All pairs in the other groups (Iwanaga-Nakanishi, Beck-Lee, Kusuma-Prativi and Chen-Jia) have battled over 85 minutes. And the women’s doubles remains a test of endurance, with the Indians yet again to be tested. They have adopted a strategy of how to close the endurance fight but it doesn’t always work, and wringers are inevitable in WD.

Third set decision makers, a challenge

Out of the 8 qualified at the end of the year, Trisha-Gayatri has a bottom 3 in rubber match winning percentage – winning the decider after only 54.55% of the times. While Chinese Olympic champion Chen-Jia bossed the judges an astounding 85.71% of the time, Liu-Tan is next best with 77.78%.

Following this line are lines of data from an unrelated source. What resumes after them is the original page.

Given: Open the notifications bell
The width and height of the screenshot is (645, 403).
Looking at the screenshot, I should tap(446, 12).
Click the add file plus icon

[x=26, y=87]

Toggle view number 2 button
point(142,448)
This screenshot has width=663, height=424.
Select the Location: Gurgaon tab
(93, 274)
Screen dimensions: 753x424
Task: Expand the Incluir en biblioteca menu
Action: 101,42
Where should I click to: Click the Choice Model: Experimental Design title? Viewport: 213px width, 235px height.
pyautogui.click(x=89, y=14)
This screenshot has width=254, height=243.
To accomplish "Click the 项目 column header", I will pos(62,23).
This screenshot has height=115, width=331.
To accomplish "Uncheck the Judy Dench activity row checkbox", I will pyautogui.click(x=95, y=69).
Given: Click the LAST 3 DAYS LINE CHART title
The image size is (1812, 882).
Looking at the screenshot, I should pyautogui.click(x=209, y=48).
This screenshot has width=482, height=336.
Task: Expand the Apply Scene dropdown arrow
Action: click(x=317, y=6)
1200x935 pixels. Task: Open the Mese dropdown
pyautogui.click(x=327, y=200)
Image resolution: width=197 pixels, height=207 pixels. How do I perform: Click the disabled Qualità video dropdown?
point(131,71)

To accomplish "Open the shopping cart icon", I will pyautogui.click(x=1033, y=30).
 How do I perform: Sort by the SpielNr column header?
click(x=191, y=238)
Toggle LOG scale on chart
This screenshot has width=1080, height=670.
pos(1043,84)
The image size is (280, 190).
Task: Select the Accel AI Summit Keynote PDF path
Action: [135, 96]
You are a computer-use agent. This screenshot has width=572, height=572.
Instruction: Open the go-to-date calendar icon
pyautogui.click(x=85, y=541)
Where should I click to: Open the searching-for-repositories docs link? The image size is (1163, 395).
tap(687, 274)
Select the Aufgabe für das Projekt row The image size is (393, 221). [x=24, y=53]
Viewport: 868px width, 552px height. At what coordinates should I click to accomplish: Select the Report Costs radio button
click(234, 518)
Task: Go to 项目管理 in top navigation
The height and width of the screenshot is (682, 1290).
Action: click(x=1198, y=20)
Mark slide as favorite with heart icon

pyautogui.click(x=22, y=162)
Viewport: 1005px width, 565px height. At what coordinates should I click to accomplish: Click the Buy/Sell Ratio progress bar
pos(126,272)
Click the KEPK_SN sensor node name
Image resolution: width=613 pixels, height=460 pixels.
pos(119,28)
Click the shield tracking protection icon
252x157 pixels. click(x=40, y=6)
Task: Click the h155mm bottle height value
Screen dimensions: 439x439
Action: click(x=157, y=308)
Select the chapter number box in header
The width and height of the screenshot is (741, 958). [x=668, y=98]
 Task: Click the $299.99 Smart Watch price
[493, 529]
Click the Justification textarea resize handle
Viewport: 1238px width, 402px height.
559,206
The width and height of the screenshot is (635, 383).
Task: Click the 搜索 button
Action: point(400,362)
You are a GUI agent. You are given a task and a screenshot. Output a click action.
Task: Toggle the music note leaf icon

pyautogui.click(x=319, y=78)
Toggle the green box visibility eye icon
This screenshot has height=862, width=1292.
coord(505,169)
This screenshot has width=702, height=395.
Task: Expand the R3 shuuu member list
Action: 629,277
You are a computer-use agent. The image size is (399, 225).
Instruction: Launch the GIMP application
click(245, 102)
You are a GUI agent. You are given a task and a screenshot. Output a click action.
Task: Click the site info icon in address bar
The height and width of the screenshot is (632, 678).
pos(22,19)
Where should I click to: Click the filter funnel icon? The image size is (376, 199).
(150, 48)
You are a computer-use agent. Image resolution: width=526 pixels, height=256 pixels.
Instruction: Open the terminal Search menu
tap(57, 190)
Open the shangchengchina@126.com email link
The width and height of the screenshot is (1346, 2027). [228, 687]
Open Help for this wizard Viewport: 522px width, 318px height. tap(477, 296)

While Trisa-Gayatri pulling Liu-Tan to the jury will be considered remarkable, it ultimately counts who wins. New Indonesian Kusuma-Pratiwi also has a healthy tally of 70% wins in the decider, while Japan’s Iwanaga-Nakanishi is on 64.29%.

However, Trisa-Gayatri will take hope from the relative numbers of other couples in their group, to continue the fight. Tan-Thinah does not have a good record in judging, at 52.94%, followed by Matsuyama-Shida at 57.89%.

However, after losing the last set to Indonesia’s Matsumoto-Nagahari 19-21 and not being able to push the judges against Liu-Tan in Hong Kong, the ranking will take place. Their third set loss to Taiwanese Hsei-Hung also signaled a run out of steam, and is the biggest KRA for 2025 for the young Indians.

While Jwala Gutta – V Diju were India’s first World Tour finalists 15 years ago, women’s doubles is notoriously difficult at the end of the year. Still, Trisa-Gayatri will aim to bring some excitement to the show.